Date started: October 18th
Date finished: October 18th
Another Stephen King, I hear you all whisper amongst yourselves. And, yes. Another Stephen King. I’d actually planned on making Doctor Sleep my last of the year, but a series of events conspired to me reading Carrie now. First of all, I wanted to buy it now before they slap on some silly film poster cover with Chloe Moretz (which they have done). Nothing against Chloe Moretz, I just don’t like film tie in covers. Second, I had a four hour train ride to Liverpool Friday, and Carrie seemed about the right length to fill it. As you can see by my start and finish dates, I was right on the money.
Okay, so we all know the story of Carrie, right? Good. Perpetual high school reject Carrie White lives with her overbearing religious mother, gets tampons thrown at her by all the other girls when she has a very late first period at sixteen (including nasty girl Chris Hargensen and nice girl Sue Snell). Sue ends up feeling bad and makes her boyfriend take Carrie to prom where things go from bad to worse for pretty much everyone involved. I won’t give away the ending, but come on. It’s Carrie. If you don’t know by now, where have you been living?
What surprised me most about Carrie is how light on plot it actually is. It opens with the famous shower scene, prom starts just after the halfway mark, and it’s chaos from there. There’s no long build to the climax like there was with The Shining, it’s all very straight ahead, pedal to the floor.
The actual retelling of events is punctuated by paragraphs taken from different ‘sources’ such as books by scientists, and testimonies of some of the survivors. For the most part, I felt they worked. They were especially effective towards the end, where we saw the climactic events of prom in a series of confused flashes from people who sort of remembered what happened, then switched back to the whole thing from Carrie’s perspective. In some ways, it broke the old ‘show don’t tell’ rule, but I liked how it added a bit of tension right before the inevitable conclusion. It’s the sort of trick I could only see working in a novel, so I’ll be interested to see how the new adaptation handles it (if they do at all).

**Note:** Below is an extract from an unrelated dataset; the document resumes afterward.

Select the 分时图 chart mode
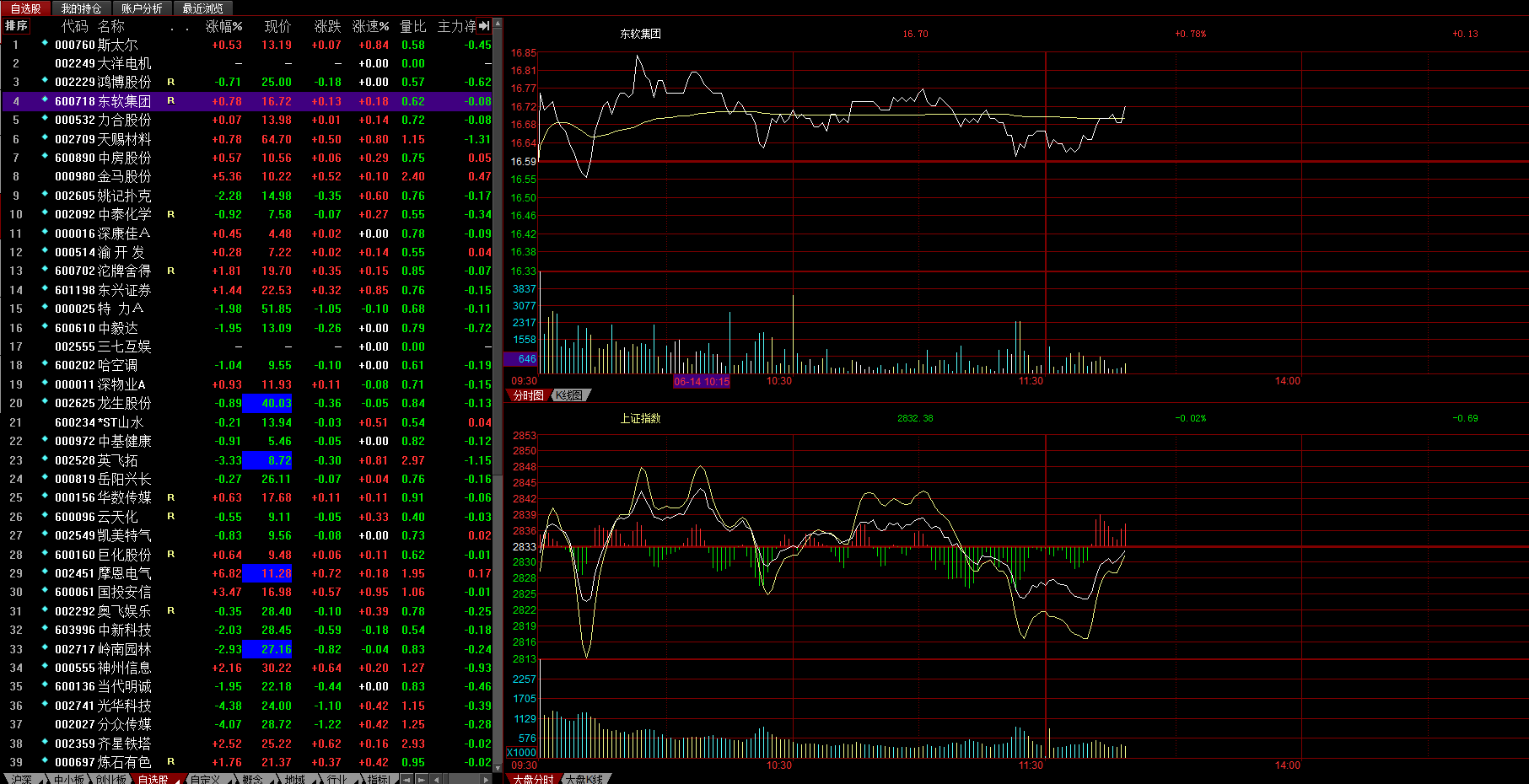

I know a lot of people who would gladly hand Carrie the five star rating and count it among the best Stephen King has to offer. I… do not. Not quite. His style does peek through here and there, and there are definite hints at the writer he would later become, but he wasn’t quite there yet. To be honest, it shows in the characters. Chris Hargensen really is an irredeemable bully. The thing is, I’m sure there are people like her, but we never see anything else to her. And her boyfriend Billy Nolan goes along with the whole thing because apparently he’s a sociopath. They just seemed to exist as foils for Carrie, or worse as a means for the plot to play out without any real motivation beyond being bad people who don’t like Carrie because she’s weird. Given that King would later go on to create villains with depth like Jack Torrance, Randall Flagg, or even Big Jim Rennie, I find it hard to put characters like Chris Hargensen up there and say that this is some of the best work King has to offer.
I don’t mean to sound so down on Carrie. It really is a strong debut, but it doesn’t seem to be anything more than that. People should check it out just to read the book that launched the career of arguably one of the most successful writers alive today. Plus, it passes a four hour train journey quite nicely.